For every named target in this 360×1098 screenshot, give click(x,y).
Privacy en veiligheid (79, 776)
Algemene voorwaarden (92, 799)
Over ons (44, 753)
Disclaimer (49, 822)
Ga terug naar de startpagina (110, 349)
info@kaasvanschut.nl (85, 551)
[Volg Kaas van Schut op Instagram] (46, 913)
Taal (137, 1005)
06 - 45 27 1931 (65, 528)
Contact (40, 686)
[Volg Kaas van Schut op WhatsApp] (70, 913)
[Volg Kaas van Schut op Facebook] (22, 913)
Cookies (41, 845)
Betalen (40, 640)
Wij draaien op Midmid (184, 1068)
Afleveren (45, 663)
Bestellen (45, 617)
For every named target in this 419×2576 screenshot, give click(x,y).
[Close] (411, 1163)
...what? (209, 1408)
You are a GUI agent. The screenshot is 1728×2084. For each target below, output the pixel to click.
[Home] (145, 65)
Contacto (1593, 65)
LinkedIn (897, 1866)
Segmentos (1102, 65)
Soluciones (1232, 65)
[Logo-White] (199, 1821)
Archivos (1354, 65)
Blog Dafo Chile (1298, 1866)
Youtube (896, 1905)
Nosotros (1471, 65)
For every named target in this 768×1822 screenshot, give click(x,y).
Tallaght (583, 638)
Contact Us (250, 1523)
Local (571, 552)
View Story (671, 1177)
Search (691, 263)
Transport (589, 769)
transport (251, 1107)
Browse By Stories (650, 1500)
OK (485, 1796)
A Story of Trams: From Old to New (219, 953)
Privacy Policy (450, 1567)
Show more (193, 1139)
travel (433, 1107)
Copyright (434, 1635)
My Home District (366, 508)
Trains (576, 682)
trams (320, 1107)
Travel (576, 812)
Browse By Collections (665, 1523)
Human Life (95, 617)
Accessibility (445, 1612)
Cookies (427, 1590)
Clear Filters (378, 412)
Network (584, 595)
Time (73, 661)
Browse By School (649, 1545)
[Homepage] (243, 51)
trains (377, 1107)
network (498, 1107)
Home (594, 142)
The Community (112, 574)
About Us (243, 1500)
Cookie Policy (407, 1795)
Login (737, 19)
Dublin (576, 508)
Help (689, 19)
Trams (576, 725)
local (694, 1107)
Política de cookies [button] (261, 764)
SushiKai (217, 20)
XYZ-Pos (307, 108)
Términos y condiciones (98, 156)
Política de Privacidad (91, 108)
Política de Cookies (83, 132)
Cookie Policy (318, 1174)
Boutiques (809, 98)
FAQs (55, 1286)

Work item — Your answer must be the full listing, restated word for word.

Solution for this problem —
For every named target in this 360×1098 screenshot, give click(x,y).
Privacy en veiligheid (79, 776)
Algemene voorwaarden (92, 799)
Over ons (44, 753)
Disclaimer (49, 822)
Ga terug naar de startpagina (110, 349)
info@kaasvanschut.nl (85, 551)
[Volg Kaas van Schut op Instagram] (46, 913)
Taal (137, 1005)
06 - 45 27 1931 (65, 528)
Contact (40, 686)
[Volg Kaas van Schut op WhatsApp] (70, 913)
[Volg Kaas van Schut op Facebook] (22, 913)
Cookies (41, 845)
Betalen (40, 640)
Wij draaien op Midmid (184, 1068)
Afleveren (45, 663)
Bestellen (45, 617)
For every named target in this 419×2576 screenshot, give click(x,y).
[Close] (411, 1163)
...what? (209, 1408)
You are a GUI agent. The screenshot is 1728×2084. For each target below, output the pixel to click.
[Home] (145, 65)
Contacto (1593, 65)
LinkedIn (897, 1866)
Segmentos (1102, 65)
Soluciones (1232, 65)
[Logo-White] (199, 1821)
Archivos (1354, 65)
Blog Dafo Chile (1298, 1866)
Youtube (896, 1905)
Nosotros (1471, 65)
For every named target in this 768×1822 screenshot, give click(x,y).
Tallaght (583, 638)
Contact Us (250, 1523)
Local (571, 552)
View Story (671, 1177)
Search (691, 263)
Transport (589, 769)
transport (251, 1107)
Browse By Stories (650, 1500)
OK (485, 1796)
A Story of Trams: From Old to New (219, 953)
Privacy Policy (450, 1567)
Show more (193, 1139)
travel (433, 1107)
Copyright (434, 1635)
My Home District (366, 508)
Trains (576, 682)
trams (320, 1107)
Travel (576, 812)
Browse By Collections (665, 1523)
Human Life (95, 617)
Accessibility (445, 1612)
Cookies (427, 1590)
Clear Filters (378, 412)
Network (584, 595)
Time (73, 661)
Browse By School (649, 1545)
[Homepage] (243, 51)
trains (377, 1107)
network (498, 1107)
Home (594, 142)
The Community (112, 574)
About Us (243, 1500)
Cookie Policy (407, 1795)
Login (737, 19)
Dublin (576, 508)
Help (689, 19)
Trams (576, 725)
local (694, 1107)
Política de cookies [button] (261, 764)
SushiKai (217, 20)
XYZ-Pos (307, 108)
Términos y condiciones (98, 156)
Política de Privacidad (91, 108)
Política de Cookies (83, 132)
Cookie Policy (318, 1174)
Boutiques (809, 98)
FAQs (55, 1286)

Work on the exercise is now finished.